Gaps. Some records were destroyed in fires, lost in archive moves, never digitized. You'll hit walls. Sometimes you can get around them by finding a sibling whose records survived; sometimes you can't.

Dead ends. Some lines simply stop. A man born "around 1840" to parents "unknown" in a port town that lost its records. That's where the research ends. Accept it.

Edmund and County Cork

Edmund's project took six years. The first three were almost entirely on paper and at the library reference desk. The next three were almost entirely on his phone in the Ancestry and FamilySearch apps. He found a great-great-grandfather's baptism record from 1843. He found three living cousins in Ireland through a combination of Ancestry's relative-matching and good old letter writing.

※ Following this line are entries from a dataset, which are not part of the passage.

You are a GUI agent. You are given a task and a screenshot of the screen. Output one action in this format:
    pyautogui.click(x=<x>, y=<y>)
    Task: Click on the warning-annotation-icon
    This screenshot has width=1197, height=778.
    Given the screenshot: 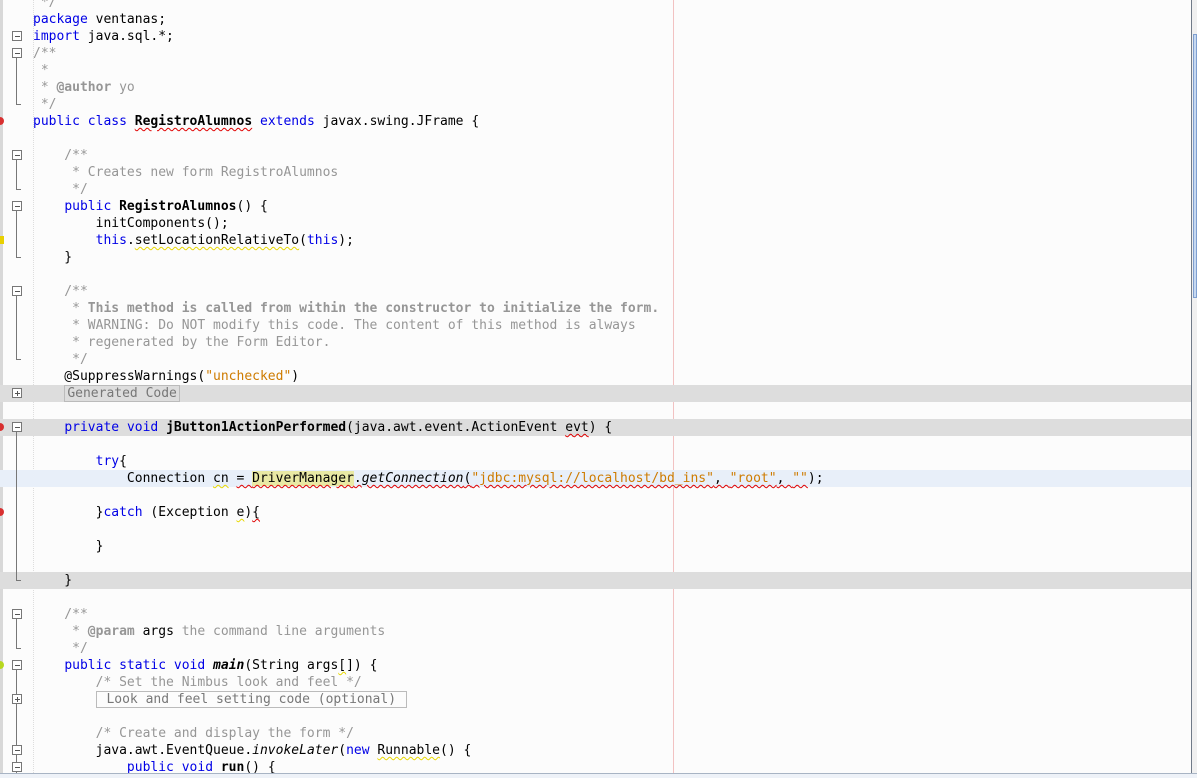 What is the action you would take?
    pyautogui.click(x=2, y=240)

One of those cousins visited the United States in 2022. Edmund met her in person at the Boulder Public Library, which he thought was the appropriate setting. She gave him a small package of family photographs his grandmother had sent home to Ireland in 1921 that he had never seen.

That moment — a cousin he didn't know existed, in the library where he'd done most of the research, with the photographs in his hands — was not the kind of thing a smartphone is normally associated with. But the smartphone did most of the work to get there. The phone is just a tool; what it can help you find is sometimes considerable.